### Texte extrait
Sœurs et Frères venus originellement des diverses terres du Moyen Orient, je vous convie à ce koumbit ; je vous exhorte à la réalisation de cette œuvre commune. Vous êtes une partie d’Haïti. Par l’exemple du travail assidu, par la pratique quotidienne des vertus de l’effort, de la discipline, vous avez acquis  notoriété et droit de reconnaissance sur la terre de Louverture, de Dessalines, de Christophe, de Pétion et de Boukman qui est devenue votre terre, notre terre à nous tous.

Nan lang Kreyòl la ki soude tout Ayisyen youn ak lòt ma p di :

Delwen kòm deprè, lè n ap gade yon Arab Ayisyen ak yon Ayisyen, Genyen yon (1) bagay yo genyen ki sanble tèt koupe :

Desandan Arab lakay nou pa janm kouri pou travay. Sa, se yon gwo kalite kòm Moun.

Ayisyen gen renome sa a tou (la a nou souse menm manmèl).  Lemondantye,  respekte Ayisyen kòm youn nan pi gran travayè.

Yo gen yon Dezyèm gwo kalite : Yo genyen kapasite pou fè yon Ekonomi fè pitit avanw bat jew. Bravo Zanmi Ayisyen ak Arab Yo. Bravo !

Ann chache miltipliye kalite sa yo, annou jwe sou limye, nivo konsyans ekonomik  ke  Ayisyen Arab deja genyen pou n marye l ak Lajan, jefò mantal, fòs kouray Ayisyen isit tankou Ayisyen lòt bò dlo nan lespri pou n devlope ansanm, san nou pa bliye fanm vanyan ak peyizan nou yo.  Konsa, Lavni ap pi klè pou pèp ayisyen.

### Consigne 1
Comment traduire en anglais la phrase « Vous êtes une partie d’Haïti. » du texte extrait ?

### Entrées de données
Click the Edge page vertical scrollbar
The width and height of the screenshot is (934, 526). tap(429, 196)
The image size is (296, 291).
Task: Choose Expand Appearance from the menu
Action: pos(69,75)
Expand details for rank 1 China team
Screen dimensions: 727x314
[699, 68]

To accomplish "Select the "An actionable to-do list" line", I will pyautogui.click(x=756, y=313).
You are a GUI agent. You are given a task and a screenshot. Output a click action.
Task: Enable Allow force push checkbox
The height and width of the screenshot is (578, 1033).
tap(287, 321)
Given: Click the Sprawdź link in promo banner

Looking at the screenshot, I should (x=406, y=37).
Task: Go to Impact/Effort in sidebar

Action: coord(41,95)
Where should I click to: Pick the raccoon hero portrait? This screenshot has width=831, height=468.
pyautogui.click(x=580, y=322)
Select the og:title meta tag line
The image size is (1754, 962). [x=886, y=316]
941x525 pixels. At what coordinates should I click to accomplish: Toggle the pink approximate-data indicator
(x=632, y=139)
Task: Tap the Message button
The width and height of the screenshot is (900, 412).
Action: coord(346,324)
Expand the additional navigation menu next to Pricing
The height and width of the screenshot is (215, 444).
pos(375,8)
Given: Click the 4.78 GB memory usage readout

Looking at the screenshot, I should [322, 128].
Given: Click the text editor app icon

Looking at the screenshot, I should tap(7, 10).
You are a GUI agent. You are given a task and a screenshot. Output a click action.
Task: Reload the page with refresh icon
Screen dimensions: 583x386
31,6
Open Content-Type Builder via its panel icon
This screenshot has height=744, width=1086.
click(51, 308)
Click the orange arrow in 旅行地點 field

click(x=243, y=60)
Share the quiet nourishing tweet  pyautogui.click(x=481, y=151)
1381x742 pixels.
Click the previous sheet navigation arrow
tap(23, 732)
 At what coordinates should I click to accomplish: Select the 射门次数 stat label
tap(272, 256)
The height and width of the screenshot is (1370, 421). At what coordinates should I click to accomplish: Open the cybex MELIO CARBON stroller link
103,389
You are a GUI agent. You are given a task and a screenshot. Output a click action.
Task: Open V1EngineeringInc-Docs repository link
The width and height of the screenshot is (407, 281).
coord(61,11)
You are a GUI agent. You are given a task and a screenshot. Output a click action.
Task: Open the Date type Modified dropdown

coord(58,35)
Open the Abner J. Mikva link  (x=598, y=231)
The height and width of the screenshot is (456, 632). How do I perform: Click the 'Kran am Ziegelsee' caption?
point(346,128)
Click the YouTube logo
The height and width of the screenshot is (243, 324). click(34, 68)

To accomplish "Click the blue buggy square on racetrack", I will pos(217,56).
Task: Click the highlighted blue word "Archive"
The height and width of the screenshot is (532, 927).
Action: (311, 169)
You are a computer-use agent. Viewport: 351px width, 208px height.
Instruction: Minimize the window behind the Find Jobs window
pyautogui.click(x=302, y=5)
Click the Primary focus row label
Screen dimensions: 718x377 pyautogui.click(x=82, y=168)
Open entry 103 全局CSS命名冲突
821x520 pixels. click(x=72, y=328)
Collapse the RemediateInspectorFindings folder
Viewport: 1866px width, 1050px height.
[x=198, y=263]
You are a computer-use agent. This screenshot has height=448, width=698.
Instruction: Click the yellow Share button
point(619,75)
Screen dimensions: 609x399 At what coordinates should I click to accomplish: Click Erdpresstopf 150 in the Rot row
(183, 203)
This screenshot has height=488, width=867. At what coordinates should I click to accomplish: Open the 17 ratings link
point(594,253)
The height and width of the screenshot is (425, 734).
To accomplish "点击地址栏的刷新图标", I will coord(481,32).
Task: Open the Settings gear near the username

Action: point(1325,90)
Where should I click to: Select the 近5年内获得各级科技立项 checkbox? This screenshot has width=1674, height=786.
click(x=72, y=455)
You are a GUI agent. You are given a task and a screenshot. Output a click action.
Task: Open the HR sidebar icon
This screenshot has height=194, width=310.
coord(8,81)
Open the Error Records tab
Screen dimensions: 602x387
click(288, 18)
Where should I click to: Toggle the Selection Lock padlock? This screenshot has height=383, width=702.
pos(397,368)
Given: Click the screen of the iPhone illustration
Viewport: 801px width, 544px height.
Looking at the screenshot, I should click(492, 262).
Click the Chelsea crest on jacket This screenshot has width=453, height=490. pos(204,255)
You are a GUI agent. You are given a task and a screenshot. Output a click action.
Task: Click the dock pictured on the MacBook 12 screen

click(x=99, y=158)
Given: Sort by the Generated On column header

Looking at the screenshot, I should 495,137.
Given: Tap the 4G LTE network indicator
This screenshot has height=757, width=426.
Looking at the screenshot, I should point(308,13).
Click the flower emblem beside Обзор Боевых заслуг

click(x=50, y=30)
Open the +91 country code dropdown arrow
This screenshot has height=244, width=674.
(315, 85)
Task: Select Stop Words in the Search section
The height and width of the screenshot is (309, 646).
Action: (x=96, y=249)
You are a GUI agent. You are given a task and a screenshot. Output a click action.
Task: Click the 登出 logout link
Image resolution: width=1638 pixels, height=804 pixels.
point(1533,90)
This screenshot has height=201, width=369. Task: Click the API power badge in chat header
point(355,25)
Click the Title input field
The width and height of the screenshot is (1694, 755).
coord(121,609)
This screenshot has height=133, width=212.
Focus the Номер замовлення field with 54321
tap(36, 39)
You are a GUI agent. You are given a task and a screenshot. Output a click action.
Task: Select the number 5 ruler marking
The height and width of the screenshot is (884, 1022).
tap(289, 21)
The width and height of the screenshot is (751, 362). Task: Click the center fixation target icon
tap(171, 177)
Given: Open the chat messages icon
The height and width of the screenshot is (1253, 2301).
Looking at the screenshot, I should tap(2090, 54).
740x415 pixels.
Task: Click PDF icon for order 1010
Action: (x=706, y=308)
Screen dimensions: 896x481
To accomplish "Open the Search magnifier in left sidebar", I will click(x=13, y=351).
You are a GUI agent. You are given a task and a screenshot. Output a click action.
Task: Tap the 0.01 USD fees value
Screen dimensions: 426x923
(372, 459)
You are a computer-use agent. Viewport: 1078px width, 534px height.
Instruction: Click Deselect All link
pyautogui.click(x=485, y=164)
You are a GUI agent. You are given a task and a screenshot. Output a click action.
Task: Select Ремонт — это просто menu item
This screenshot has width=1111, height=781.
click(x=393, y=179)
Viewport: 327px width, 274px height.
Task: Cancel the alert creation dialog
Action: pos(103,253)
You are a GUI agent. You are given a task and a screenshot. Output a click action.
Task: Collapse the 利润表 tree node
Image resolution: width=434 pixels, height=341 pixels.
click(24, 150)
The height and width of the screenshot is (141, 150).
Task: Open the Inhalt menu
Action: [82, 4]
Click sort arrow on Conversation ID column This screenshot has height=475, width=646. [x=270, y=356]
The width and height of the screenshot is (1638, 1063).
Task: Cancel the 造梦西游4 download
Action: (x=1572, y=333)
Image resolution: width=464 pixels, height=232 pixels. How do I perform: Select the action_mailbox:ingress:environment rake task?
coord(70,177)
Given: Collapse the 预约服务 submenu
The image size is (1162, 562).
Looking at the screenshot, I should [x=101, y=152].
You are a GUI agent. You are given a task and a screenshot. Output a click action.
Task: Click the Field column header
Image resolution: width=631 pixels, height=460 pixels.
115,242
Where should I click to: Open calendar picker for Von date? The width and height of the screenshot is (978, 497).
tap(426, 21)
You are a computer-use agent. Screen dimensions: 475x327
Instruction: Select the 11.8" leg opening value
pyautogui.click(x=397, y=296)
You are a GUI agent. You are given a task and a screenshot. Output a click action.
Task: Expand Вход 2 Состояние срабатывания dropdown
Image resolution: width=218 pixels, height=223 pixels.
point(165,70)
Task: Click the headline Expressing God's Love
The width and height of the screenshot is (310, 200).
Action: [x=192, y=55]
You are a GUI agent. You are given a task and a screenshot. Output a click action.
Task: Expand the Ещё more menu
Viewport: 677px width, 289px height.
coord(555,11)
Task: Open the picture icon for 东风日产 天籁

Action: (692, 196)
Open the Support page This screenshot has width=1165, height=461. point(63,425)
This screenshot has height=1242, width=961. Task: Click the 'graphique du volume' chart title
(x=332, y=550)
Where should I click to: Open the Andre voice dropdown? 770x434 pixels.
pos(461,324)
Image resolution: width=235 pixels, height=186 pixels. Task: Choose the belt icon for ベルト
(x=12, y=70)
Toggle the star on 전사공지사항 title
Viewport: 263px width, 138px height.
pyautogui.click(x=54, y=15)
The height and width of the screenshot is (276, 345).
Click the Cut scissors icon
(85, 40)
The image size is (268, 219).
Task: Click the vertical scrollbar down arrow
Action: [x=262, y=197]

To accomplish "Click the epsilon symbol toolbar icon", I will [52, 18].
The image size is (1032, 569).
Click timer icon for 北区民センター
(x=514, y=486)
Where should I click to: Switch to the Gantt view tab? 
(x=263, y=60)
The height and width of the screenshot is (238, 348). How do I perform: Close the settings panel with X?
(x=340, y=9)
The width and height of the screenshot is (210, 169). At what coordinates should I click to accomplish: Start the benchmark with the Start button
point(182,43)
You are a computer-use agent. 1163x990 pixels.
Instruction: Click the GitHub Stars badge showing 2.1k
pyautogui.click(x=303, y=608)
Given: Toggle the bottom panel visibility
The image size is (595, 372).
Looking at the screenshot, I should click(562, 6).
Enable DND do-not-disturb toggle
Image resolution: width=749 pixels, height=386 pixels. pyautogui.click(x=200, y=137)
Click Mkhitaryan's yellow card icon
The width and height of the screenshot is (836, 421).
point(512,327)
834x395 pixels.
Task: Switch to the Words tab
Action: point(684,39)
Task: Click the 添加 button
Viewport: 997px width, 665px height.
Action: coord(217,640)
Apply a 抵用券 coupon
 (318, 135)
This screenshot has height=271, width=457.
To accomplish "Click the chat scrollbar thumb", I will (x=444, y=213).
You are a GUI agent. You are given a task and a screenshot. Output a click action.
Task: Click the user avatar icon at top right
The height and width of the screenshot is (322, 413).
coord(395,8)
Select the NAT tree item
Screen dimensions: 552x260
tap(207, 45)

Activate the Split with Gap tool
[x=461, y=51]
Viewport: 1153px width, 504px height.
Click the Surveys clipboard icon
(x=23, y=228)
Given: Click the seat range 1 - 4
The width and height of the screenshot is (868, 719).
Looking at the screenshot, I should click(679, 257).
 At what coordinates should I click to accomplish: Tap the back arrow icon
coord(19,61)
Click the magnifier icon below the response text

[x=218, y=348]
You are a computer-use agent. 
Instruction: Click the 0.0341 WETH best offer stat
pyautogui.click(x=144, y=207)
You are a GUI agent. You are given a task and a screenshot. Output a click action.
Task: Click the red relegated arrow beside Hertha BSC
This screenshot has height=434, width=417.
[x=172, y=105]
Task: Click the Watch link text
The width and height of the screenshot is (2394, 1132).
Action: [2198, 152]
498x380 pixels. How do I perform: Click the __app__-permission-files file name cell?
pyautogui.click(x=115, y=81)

### Consigne 2
Pouvez-vous reproduire à l’identique les entrées situées entre la ligne contenant « Where should I click to: Toggle » et celle contenant « will click(x=13, y=351). », ces deux lignes comprises ?

### Réponse attendue 1
You are a part of Haiti.

### Réponse attendue 2
Where should I click to: Toggle the Selection Lock padlock? This screenshot has height=383, width=702.
pos(397,368)
Given: Click the screen of the iPhone illustration
Viewport: 801px width, 544px height.
Looking at the screenshot, I should click(492, 262).
Click the Chelsea crest on jacket This screenshot has width=453, height=490. pos(204,255)
You are a GUI agent. You are given a task and a screenshot. Output a click action.
Task: Click the dock pictured on the MacBook 12 screen

click(x=99, y=158)
Given: Sort by the Generated On column header

Looking at the screenshot, I should 495,137.
Given: Tap the 4G LTE network indicator
This screenshot has height=757, width=426.
Looking at the screenshot, I should point(308,13).
Click the flower emblem beside Обзор Боевых заслуг

click(x=50, y=30)
Open the +91 country code dropdown arrow
This screenshot has height=244, width=674.
(315, 85)
Task: Select Stop Words in the Search section
The height and width of the screenshot is (309, 646).
Action: (x=96, y=249)
You are a GUI agent. You are given a task and a screenshot. Output a click action.
Task: Click the 登出 logout link
Image resolution: width=1638 pixels, height=804 pixels.
point(1533,90)
This screenshot has height=201, width=369. Task: Click the API power badge in chat header
point(355,25)
Click the Title input field
The width and height of the screenshot is (1694, 755).
coord(121,609)
This screenshot has height=133, width=212.
Focus the Номер замовлення field with 54321
tap(36, 39)
You are a GUI agent. You are given a task and a screenshot. Output a click action.
Task: Select the number 5 ruler marking
The height and width of the screenshot is (884, 1022).
tap(289, 21)
The width and height of the screenshot is (751, 362). Task: Click the center fixation target icon
tap(171, 177)
Given: Open the chat messages icon
The height and width of the screenshot is (1253, 2301).
Looking at the screenshot, I should tap(2090, 54).
740x415 pixels.
Task: Click PDF icon for order 1010
Action: (x=706, y=308)
Screen dimensions: 896x481
To accomplish "Open the Search magnifier in left sidebar", I will click(x=13, y=351).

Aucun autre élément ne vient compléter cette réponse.